→ **Short task A**: Copy the listing word for word, from the line containing "Task: Click the info" through the line containing "The height and width of the screenshot is (740, 1080).", with both of those lines included.

→ **Selected extract**:
↓
My kids are doing well. I had to give my first detentions this week, and it was not fun, but I think it also convinced them that I wasn't a complete pushover. There are some disadvantages to being the only middle-school teacher under 60. We did a scripture scavenger hunt in my Religion classes today, which was a huge success, and also served the purpose of helping them learn how to look up things in the Bible. Getting them to read the Bible is one of my biggest challenges this year. It was pretty gratifying today that one of the girls I've been having the hardest time reaching stayed in at her break to chat with me. She had one of those really obnoxious brainteaser puzzles that she wanted me to solve, which I eventually did, but it was even better to just talk to her outside of class.

I miss my family a lot. My nephew and brother-in-law are running a half-marathon this weekend in Philly, and more than anything I would love to be there and cheer them on. I miss taylor ham (no one here has ever even heard of it). I miss rain. I miss my nieces and nephews. I talked to Meg on the phone today, and I could hear Phoebe in the background and I really just wanted to go home and see all of them.

I really do like it here...I just have to figure out what is giving me this headache...
↑
→ **Short task B**: According to the teaching post, what activity did the writer run in the Religion classes?

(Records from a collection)
↓
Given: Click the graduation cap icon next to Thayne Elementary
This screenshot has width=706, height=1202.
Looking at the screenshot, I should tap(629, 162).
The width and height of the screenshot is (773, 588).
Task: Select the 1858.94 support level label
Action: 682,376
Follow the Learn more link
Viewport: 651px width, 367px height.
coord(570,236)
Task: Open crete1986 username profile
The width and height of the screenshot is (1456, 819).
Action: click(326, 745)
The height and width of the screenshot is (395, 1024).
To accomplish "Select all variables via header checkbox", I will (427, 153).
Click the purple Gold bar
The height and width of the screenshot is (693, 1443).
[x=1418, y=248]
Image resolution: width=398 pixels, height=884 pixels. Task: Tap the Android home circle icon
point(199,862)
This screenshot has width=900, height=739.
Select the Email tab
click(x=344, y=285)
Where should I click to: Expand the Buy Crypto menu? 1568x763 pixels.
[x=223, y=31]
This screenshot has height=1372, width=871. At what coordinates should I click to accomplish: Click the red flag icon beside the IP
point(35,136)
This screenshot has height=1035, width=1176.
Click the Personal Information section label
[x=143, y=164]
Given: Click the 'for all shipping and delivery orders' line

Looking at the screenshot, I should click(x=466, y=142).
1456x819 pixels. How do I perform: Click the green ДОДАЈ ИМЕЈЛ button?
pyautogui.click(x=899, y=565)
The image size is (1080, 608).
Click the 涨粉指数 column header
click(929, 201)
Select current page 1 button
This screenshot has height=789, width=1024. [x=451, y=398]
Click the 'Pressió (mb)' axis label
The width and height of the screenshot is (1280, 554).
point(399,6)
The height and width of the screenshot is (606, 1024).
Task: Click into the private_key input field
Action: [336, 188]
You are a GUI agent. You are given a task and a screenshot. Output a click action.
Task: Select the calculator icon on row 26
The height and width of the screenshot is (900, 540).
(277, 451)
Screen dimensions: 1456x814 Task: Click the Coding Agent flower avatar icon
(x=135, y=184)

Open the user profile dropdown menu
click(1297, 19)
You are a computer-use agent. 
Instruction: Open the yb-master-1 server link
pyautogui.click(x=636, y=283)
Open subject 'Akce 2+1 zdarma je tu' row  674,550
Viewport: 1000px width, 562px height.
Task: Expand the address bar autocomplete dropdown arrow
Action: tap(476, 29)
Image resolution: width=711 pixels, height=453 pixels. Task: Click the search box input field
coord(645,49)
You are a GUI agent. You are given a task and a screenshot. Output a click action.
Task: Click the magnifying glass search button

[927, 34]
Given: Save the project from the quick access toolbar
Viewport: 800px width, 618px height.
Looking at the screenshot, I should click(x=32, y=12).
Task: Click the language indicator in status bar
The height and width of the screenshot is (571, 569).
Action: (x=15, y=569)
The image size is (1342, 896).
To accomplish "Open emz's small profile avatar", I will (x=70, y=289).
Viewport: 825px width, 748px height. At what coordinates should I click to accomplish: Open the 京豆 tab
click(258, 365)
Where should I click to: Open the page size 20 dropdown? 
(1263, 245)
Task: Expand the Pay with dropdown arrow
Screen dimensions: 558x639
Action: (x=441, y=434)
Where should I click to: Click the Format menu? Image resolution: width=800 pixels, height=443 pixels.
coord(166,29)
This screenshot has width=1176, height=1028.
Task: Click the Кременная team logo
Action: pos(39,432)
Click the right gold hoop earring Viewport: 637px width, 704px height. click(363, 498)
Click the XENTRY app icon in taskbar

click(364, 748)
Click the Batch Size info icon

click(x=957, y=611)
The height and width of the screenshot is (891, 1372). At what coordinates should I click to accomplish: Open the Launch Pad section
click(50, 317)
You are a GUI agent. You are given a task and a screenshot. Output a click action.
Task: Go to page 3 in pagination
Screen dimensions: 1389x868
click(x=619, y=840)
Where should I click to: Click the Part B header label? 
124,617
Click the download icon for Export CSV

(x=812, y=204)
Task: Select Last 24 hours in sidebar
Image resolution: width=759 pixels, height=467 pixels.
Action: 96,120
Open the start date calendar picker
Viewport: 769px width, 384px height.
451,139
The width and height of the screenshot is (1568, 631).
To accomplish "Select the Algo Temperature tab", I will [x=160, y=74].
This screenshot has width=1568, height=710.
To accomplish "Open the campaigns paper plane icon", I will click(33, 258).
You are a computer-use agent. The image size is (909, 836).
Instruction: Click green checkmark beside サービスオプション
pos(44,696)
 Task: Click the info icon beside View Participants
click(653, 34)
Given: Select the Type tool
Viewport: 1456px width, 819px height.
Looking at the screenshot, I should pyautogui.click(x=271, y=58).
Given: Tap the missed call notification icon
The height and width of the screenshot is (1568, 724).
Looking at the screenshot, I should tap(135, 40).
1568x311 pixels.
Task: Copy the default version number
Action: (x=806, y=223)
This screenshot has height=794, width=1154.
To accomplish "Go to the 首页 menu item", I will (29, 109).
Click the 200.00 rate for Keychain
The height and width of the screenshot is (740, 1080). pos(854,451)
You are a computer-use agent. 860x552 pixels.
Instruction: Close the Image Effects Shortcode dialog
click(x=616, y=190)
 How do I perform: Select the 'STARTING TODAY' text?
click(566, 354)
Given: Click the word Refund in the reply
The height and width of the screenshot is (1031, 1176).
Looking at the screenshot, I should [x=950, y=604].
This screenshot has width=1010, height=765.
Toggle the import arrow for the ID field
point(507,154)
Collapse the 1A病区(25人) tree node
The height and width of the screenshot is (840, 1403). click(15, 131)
↑
→ **Exercise response A**:
 Task: Click the info icon beside View Participants
click(653, 34)
Given: Select the Type tool
Viewport: 1456px width, 819px height.
Looking at the screenshot, I should pyautogui.click(x=271, y=58).
Given: Tap the missed call notification icon
The height and width of the screenshot is (1568, 724).
Looking at the screenshot, I should tap(135, 40).
1568x311 pixels.
Task: Copy the default version number
Action: (x=806, y=223)
This screenshot has height=794, width=1154.
To accomplish "Go to the 首页 menu item", I will (29, 109).
Click the 200.00 rate for Keychain
The height and width of the screenshot is (740, 1080). pos(854,451)

→ **Exercise response B**: A scripture scavenger hunt.